What to work on:
Please give every line below again exactly, but not its pictures.

Given records:
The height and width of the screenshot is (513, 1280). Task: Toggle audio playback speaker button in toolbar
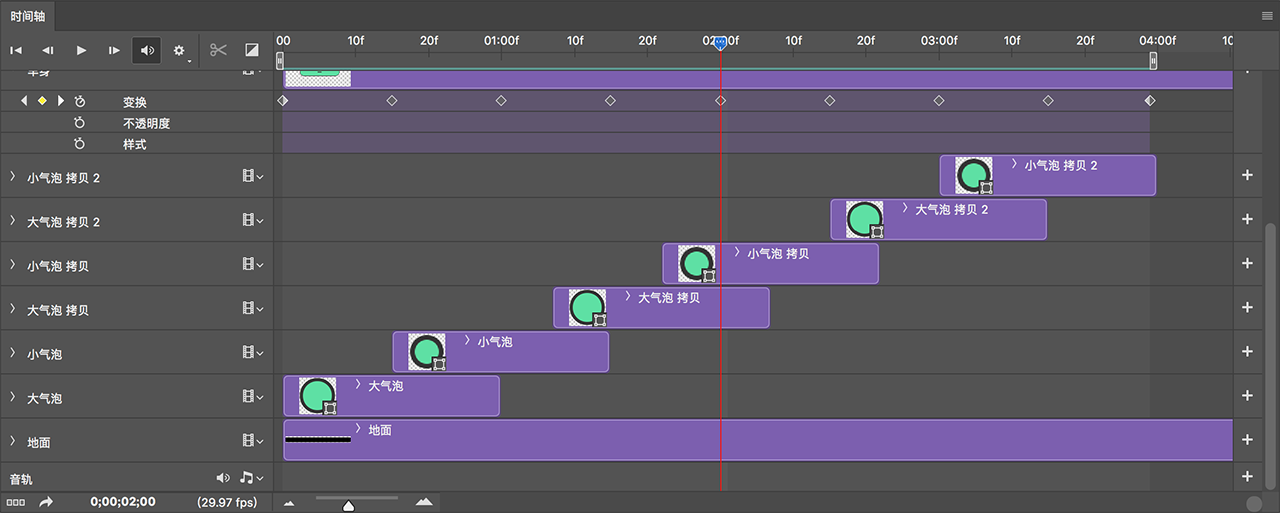148,50
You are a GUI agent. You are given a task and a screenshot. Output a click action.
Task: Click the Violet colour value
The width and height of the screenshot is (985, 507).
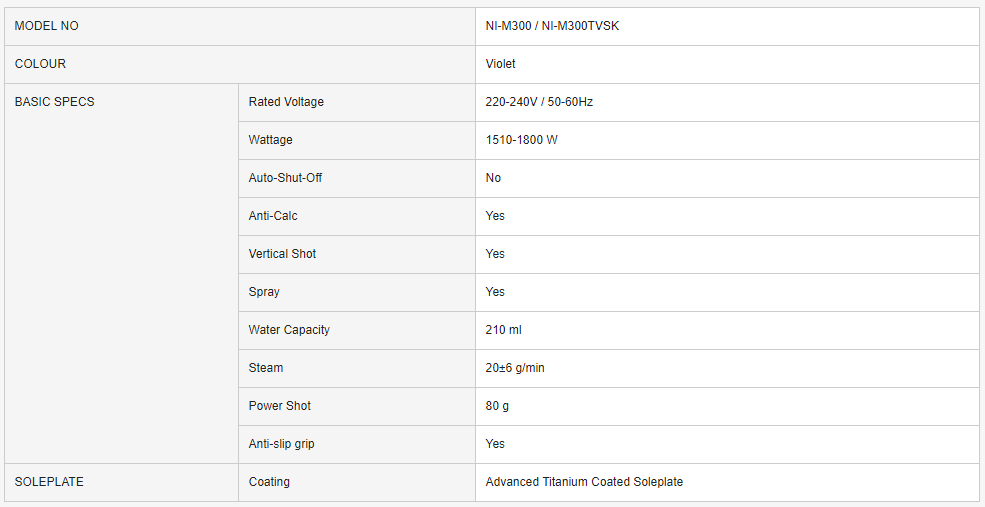click(x=501, y=64)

Solution for this exercise:
The height and width of the screenshot is (513, 1280). Task: Toggle audio playback speaker button in toolbar
148,50
You are a GUI agent. You are given a task and a screenshot. Output a click action.
Task: Click the Violet colour value
The width and height of the screenshot is (985, 507).
click(x=501, y=64)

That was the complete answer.